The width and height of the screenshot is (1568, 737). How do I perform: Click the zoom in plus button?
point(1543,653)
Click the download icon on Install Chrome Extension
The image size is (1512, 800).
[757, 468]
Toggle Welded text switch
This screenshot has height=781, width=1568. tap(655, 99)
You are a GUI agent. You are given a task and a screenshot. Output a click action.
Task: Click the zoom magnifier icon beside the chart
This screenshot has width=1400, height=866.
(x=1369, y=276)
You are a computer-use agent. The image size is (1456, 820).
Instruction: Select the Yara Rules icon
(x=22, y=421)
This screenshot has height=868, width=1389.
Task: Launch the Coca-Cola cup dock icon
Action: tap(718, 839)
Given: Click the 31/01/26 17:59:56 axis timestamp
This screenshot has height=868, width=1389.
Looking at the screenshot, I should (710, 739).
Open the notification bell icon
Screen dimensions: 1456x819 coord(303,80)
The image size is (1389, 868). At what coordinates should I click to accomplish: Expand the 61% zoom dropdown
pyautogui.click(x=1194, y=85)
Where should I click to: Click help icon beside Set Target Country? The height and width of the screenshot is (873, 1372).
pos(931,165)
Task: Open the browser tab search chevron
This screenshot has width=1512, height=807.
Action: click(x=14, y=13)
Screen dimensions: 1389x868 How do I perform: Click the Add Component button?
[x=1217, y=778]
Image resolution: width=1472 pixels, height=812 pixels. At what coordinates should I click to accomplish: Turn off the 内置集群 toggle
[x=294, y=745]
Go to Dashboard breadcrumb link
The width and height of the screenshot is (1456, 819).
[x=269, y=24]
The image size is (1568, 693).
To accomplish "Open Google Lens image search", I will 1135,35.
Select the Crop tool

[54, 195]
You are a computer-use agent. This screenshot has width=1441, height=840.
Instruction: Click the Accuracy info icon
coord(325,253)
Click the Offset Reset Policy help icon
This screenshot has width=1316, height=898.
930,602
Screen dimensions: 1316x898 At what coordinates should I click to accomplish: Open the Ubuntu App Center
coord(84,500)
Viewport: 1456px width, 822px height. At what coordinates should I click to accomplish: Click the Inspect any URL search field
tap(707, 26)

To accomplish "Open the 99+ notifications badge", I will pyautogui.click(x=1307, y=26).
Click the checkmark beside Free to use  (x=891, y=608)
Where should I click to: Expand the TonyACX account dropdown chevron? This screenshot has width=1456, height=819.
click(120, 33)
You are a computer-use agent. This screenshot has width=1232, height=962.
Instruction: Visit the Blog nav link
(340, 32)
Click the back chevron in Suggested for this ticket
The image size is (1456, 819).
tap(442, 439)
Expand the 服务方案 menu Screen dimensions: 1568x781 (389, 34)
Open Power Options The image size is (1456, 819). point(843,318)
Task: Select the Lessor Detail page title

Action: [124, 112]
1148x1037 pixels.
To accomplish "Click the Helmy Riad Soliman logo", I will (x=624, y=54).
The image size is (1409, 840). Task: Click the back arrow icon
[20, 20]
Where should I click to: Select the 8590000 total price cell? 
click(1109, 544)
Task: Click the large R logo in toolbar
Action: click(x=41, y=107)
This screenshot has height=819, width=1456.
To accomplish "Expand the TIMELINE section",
+ + + + +
WORK INSTRUCTIONS
Your task is to collect every line above that contains the word "computer".

RESPONSE TO THIS TASK
You are a computer-use agent. The image size is (1456, 820).
You are a computer-use agent. This screenshot has width=1441, height=840.
You are a computer-use agent. This screenshot has width=1232, height=962.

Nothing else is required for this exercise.